>> start DATA TO PROCESS
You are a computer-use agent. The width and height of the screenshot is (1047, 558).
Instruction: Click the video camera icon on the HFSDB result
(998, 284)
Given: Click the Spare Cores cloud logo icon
>> end DATA TO PROCESS
>> start DATA TO PROCESS
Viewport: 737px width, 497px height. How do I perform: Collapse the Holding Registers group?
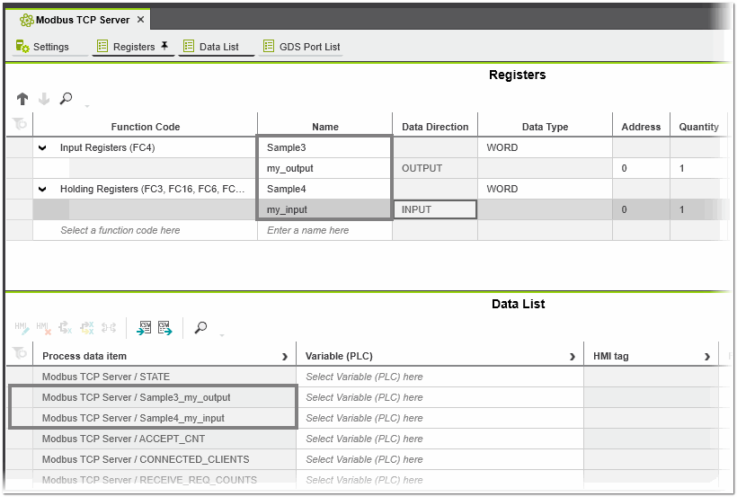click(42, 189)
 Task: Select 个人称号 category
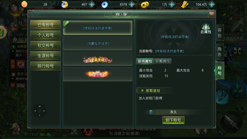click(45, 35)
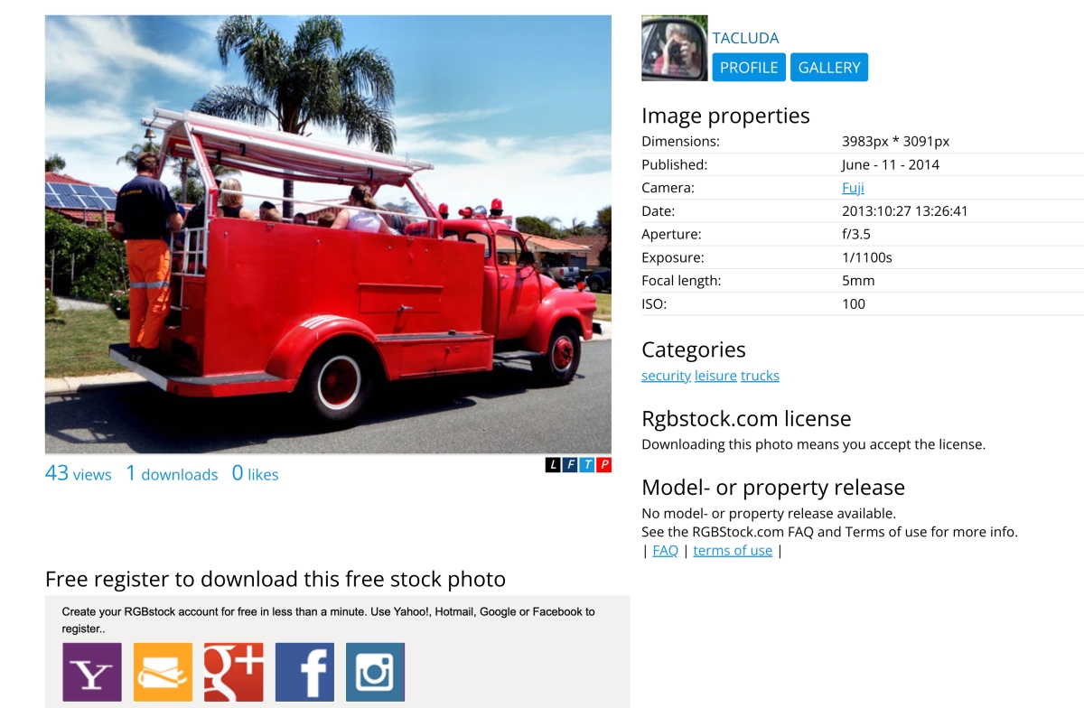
>> end DATA TO PROCESS
>> start DATA TO PROCESS
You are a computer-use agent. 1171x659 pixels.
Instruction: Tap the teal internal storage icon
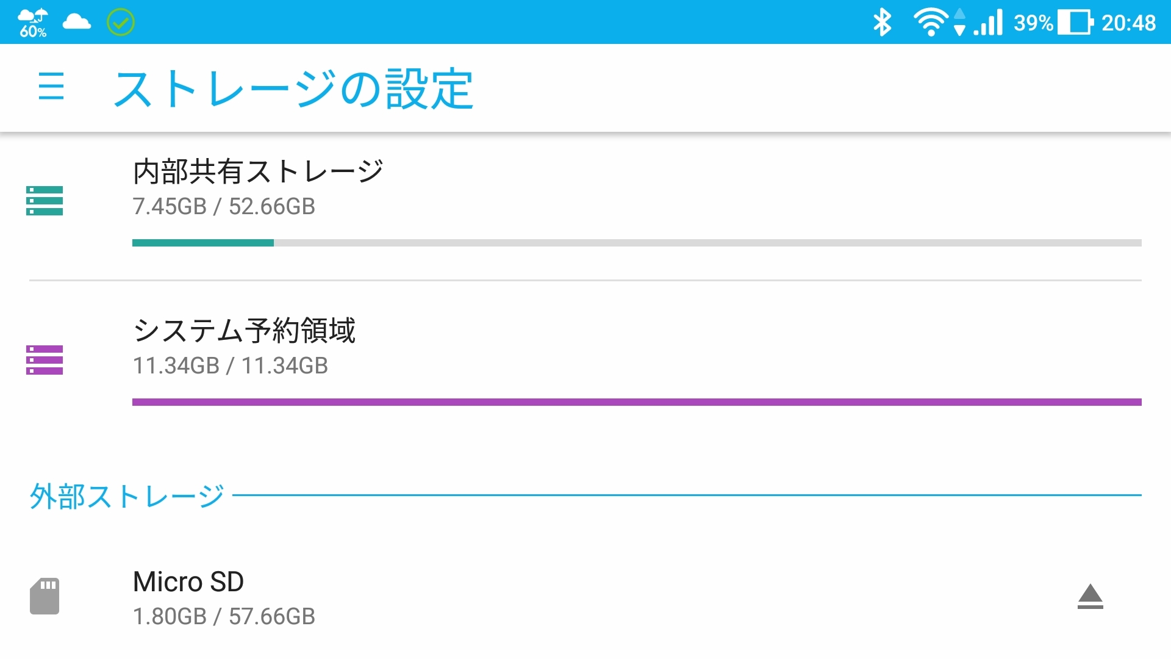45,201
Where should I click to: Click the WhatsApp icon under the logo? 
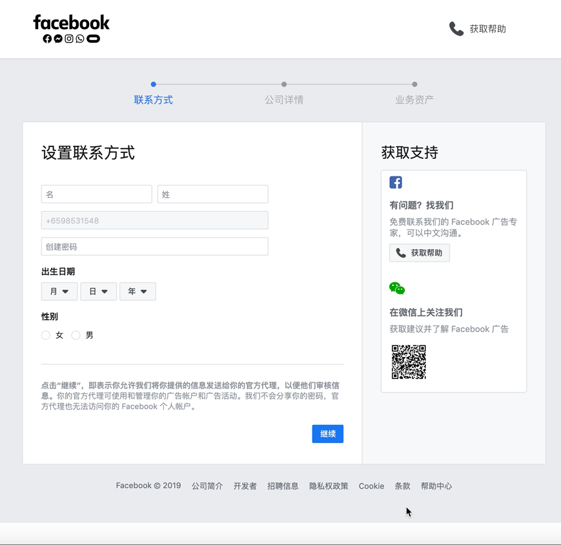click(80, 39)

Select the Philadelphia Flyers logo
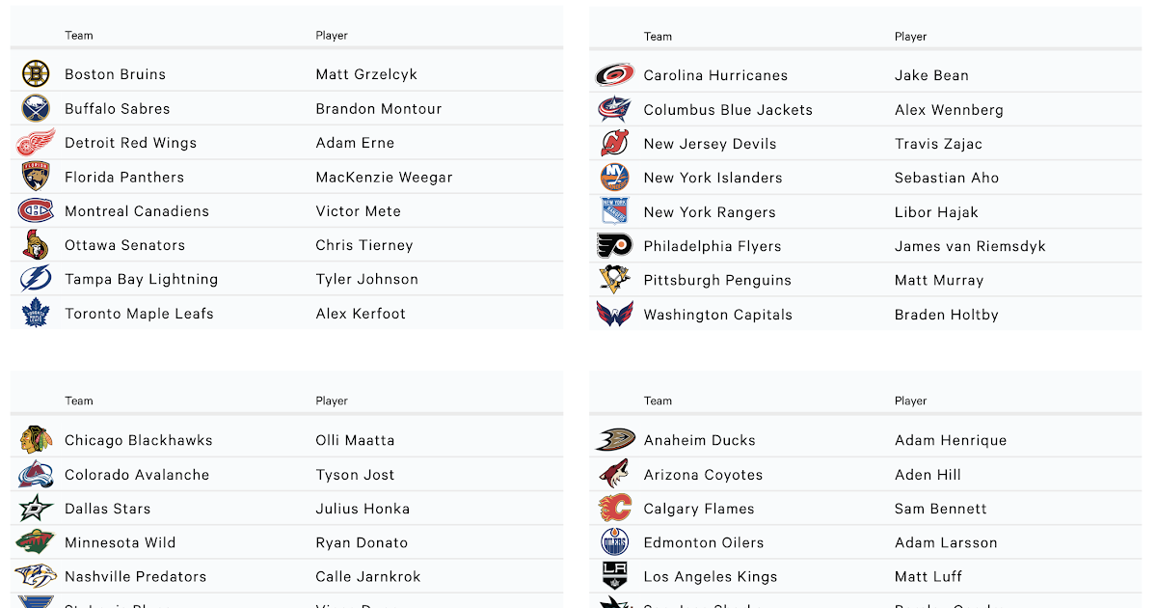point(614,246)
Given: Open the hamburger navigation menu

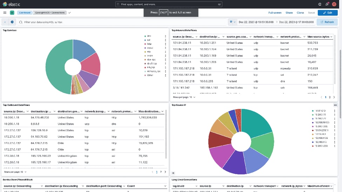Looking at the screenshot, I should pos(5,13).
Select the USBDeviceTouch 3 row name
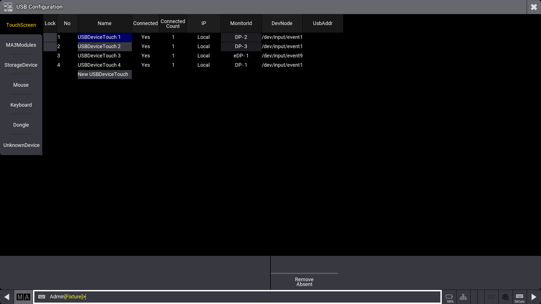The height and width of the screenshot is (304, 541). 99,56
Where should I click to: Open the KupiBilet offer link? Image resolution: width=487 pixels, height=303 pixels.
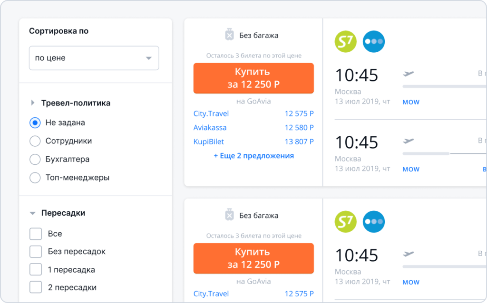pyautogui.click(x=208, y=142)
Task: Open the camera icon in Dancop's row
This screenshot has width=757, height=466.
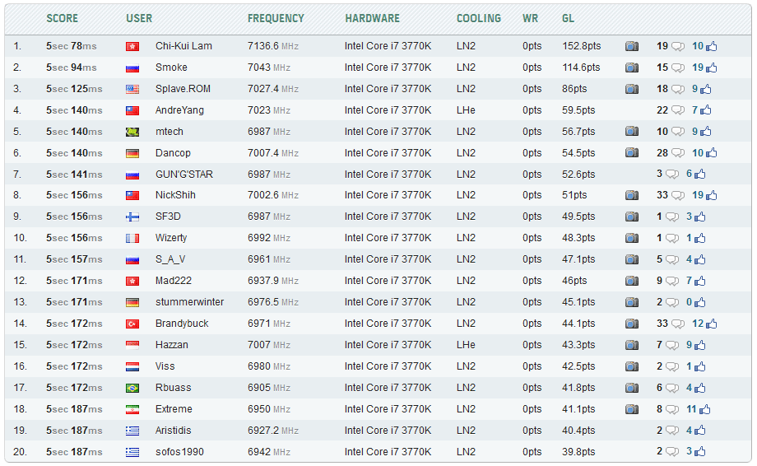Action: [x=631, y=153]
>> end DATA TO PROCESS
WHAT TO WORK ON
Render the lines of the records as a JSON list of strings, one string per line and blank lines omitted, beginning at the line that has "You are a computer-use agent. The" and stopping after the line that has "Given: Click the Spare Cores cloud logo icon".

TASK RESULT
[
  "You are a computer-use agent. The width and height of the screenshot is (1047, 558).",
  "Instruction: Click the video camera icon on the HFSDB result",
  "(998, 284)",
  "Given: Click the Spare Cores cloud logo icon"
]